My Lords, it is no surprise to me that we are sitting today, at the last gasp of 2020, to consider legislation published just yesterday to deliver the most radical change of trading circumstances in our history. The Government never wanted Parliament to be involved in the process. We are being bounced into giving the Government sweeping and unspecified powers to do what they please without further reference to Parliament. Much of the detail was clearly agreed months ago, so it is total hypocrisy to suggest that legislators must simply buckle when it could and should have been perfectly possible for adequate time to be provided.
The compromises now reveal that all the braggadocio about sovereignty was just that. It is a pity that it was done with such ill grace and to such long-term damage. We will accept EU rules without having any role in shaping them and face endless argument and disruption should we seek to diverge.
With so little time, I wish to ask for clarification on two points and issue a warning on one. As a member of this House’s EU Services Sub-Committee, I was party to our long letter to the Secretary of State regarding Horizon and Erasmus+. We were concerned
that, in participating as a third party to Horizon, we would move from being a net beneficiary of to a significant net contributor to a programme over which we would have limited control. Can the Minister tell me whether that has been addressed?

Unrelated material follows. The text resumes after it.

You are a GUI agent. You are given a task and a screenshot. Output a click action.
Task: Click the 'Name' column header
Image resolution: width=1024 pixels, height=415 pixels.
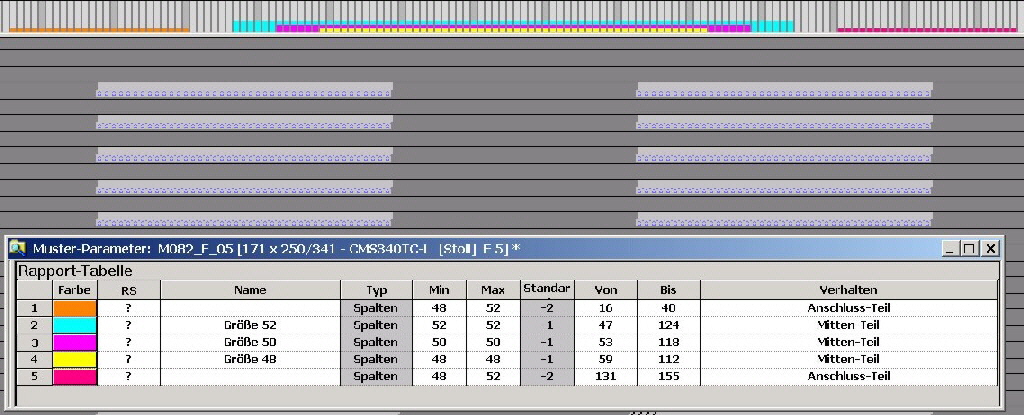point(250,290)
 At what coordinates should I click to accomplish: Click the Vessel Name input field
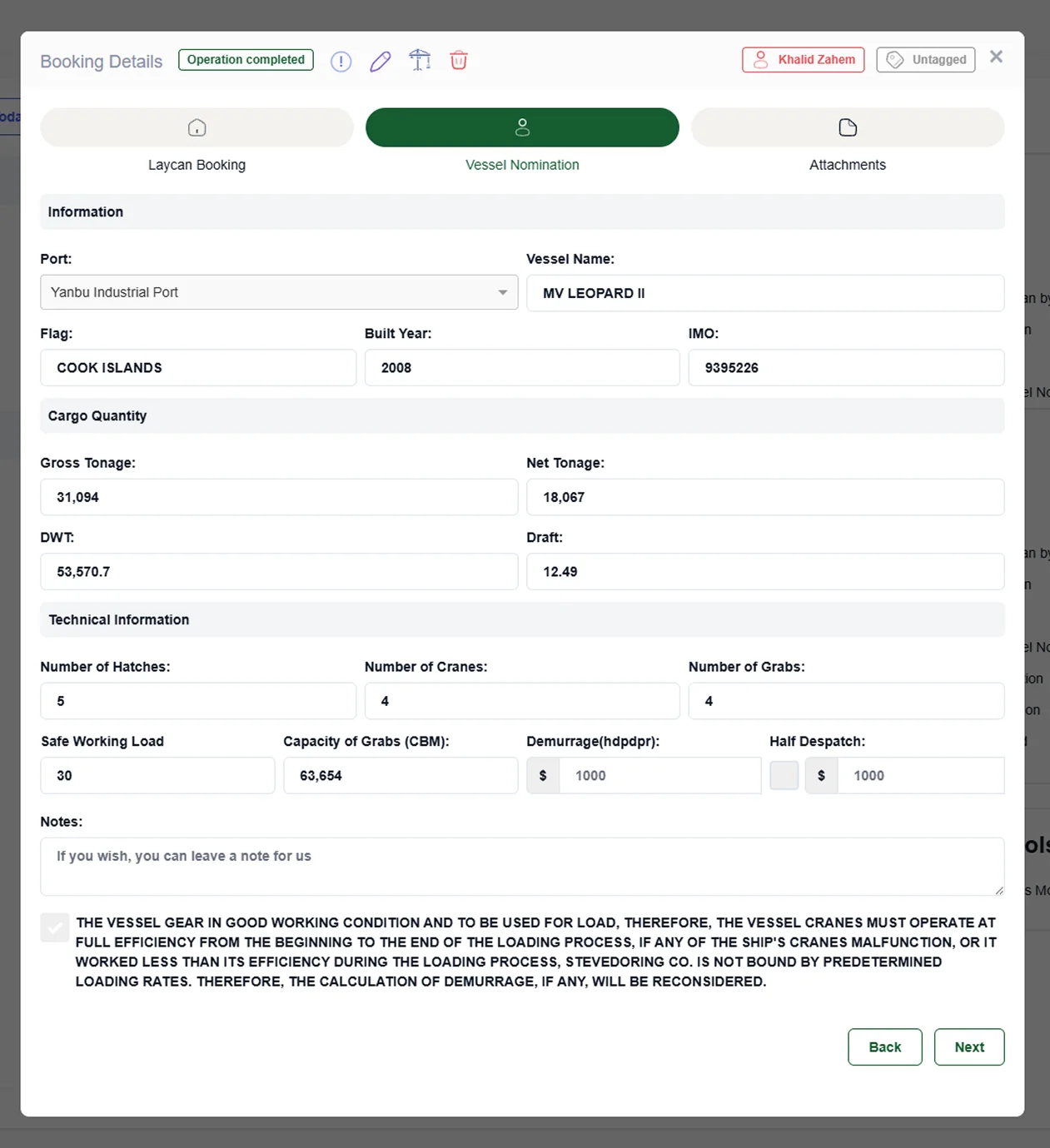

In the case of Erasmus, 53% of all students who studied abroad did so through Erasmus, which also funded EU students to study in the UK, bringing an academically enriching and economic benefit. Yet we have opted out completely. Why? Can the Minister say what that will mean to current students looking for a placement in the next academic year? Can he also explain how the proposed Turing scheme can possibly deliver comparable benefits to the multinational, multilayered Erasmus scheme? Will it just focus on the English-speaking world and further distance us from our European friends?
The warning relates to the impact of this deal on Scotland, and it is aimed both at the Government and people of the UK and at the Government and people of Scotland. It is becoming too glib and too easy to remark airily that Scotland is on course for independence and to assume that negotiating Scexit—Scotland’s exit from the UK—will be quick and easy compared with Brexit. We have heard that before. The institutions that we share are not peripheral; they are the arteries of our society. Similarly, the assumption that Scotland will achieve a rapid and seamless transition to membership of the EU, regardless of the lack of a central bank or currency and with debt several times the permitted threshold, is simply unreal. More to the point, erecting a border with the rest of the UK before any agreement can be reached with the EU should give anyone pause for thought.
Of course, the devolved Administrations should be treated with more respect, just as the reality of the benefits that we share across the UK should be valued more. The nightmare of the last few years, topped off with Covid, should surely teach us the value of togetherness, however strained relations become. If we do not learn from this, we face a future of endless debilitating division and argument as we decline in influence. If we can learn and find a more constructive way of engaging with each other, we might—just might—begin to see the glimmerings of a brighter future. I do hope so.